Loveparade: Presserat rügt Eingriff in die Privatsphäre Ergebnisse aus dem Beschwerdeausschuss
Archivmeldung vom 15.09.2010
Bitte beachten Sie, dass die Meldung den Stand der Dinge zum Zeitpunkt ihrer Veröffentlichung am 15.09.2010 wiedergibt. Eventuelle in der Zwischenzeit veränderte Sachverhalte bleiben daher unberücksichtigt.
Freigeschaltet durch Thorsten SchmittDem Beschwerdeausschuss 1 des Deutschen Presserats lagen bei seiner gestrigen Sitzung 241 Beschwerden zur Berichterstattung über die Massenpanik mit 21 Toten bei der Loveparade 2010 in Duisburg vor. Dabei ging es vor allem um zwei Themenkomplexe: die Darstellung der Massenpanik in Fotostrecken und Videos sowie die Darstellung der Opfer der Loveparade in Fotos, Geschichten und Videos.
Diese Beschwerden wurden zu 13 Sammelbeschwerden zusammengefasst, so dass insgesamt 13 Ergebnisse dazu vorliegen: Der Presserat sprach eine öffentliche Rüge sowie fünf Missbilligungen und drei Hinweise aus. Vier Beschwerden waren unbegründet.

#### AUFGABENSTELLUNG
Übersetzen Sie aus der Meldung zur Loveparade den folgenden Satz ins Englische: „Dabei ging es vor allem um zwei Themenkomplexe: die Darstellung der Massenpanik in Fotostrecken und Videos sowie die Darstellung der Opfer der Loveparade in Fotos, Geschichten und Videos.“ Das Material ist hierfür ohne Bedeutung.

#### VORLIEGENDES MATERIAL
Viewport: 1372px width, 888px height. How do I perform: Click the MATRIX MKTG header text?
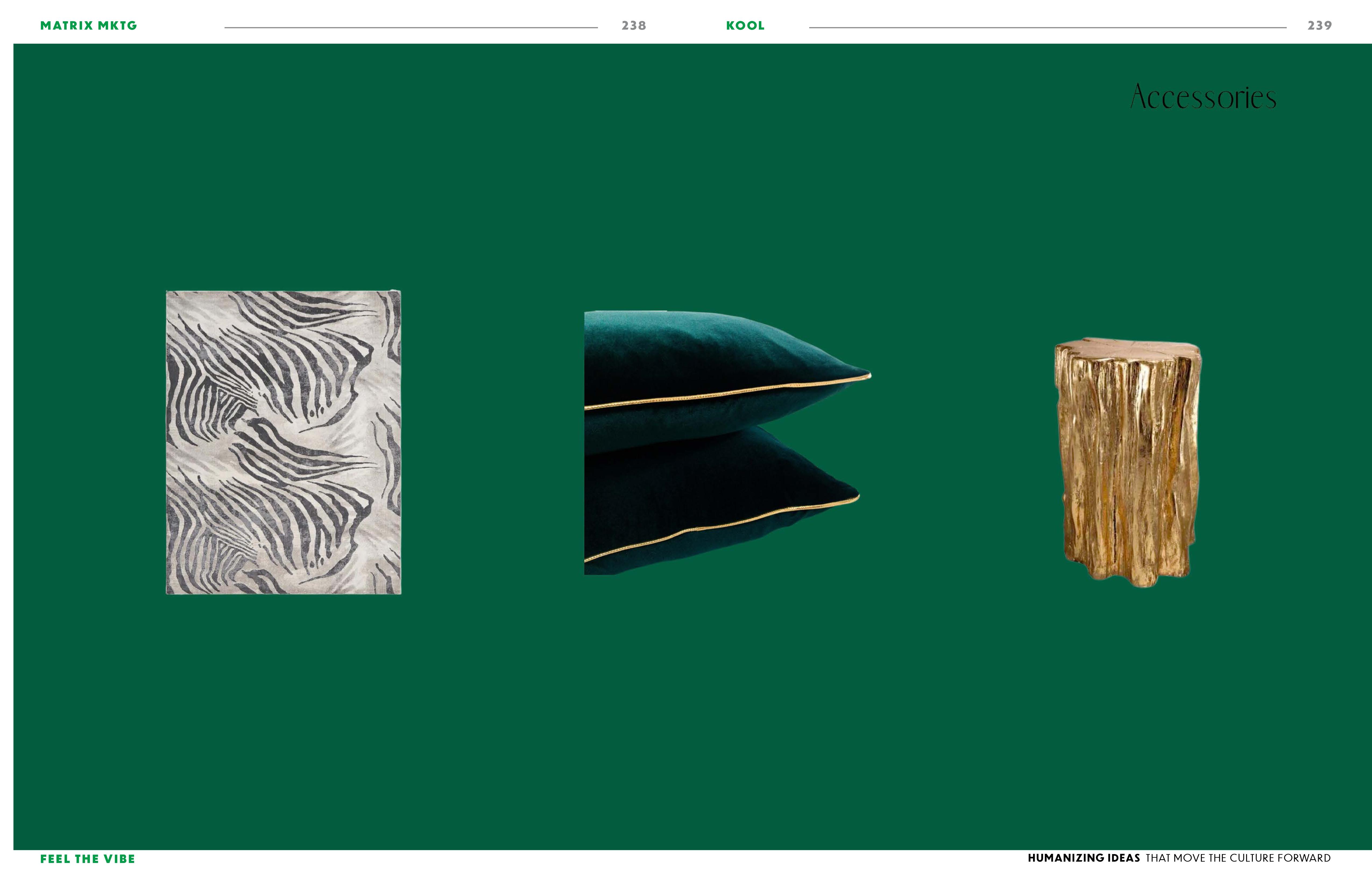[x=88, y=25]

#### SCHRIFTLICHE LÖSUNG
The complaints were mainly about two sets of issues: the depiction of the mass panic in photo series and videos, and the depiction of the victims of the Loveparade in photos, stories, and videos.